[Records from a dataset]
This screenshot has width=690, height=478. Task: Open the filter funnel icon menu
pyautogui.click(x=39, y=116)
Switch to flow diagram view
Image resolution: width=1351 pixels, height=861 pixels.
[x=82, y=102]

WHAT IS BEING ASKED:
Retype all of the material above line for line, without changing a single character.

EXPECTED OUTPUT:
This screenshot has width=690, height=478. Task: Open the filter funnel icon menu
pyautogui.click(x=39, y=116)
Switch to flow diagram view
Image resolution: width=1351 pixels, height=861 pixels.
[x=82, y=102]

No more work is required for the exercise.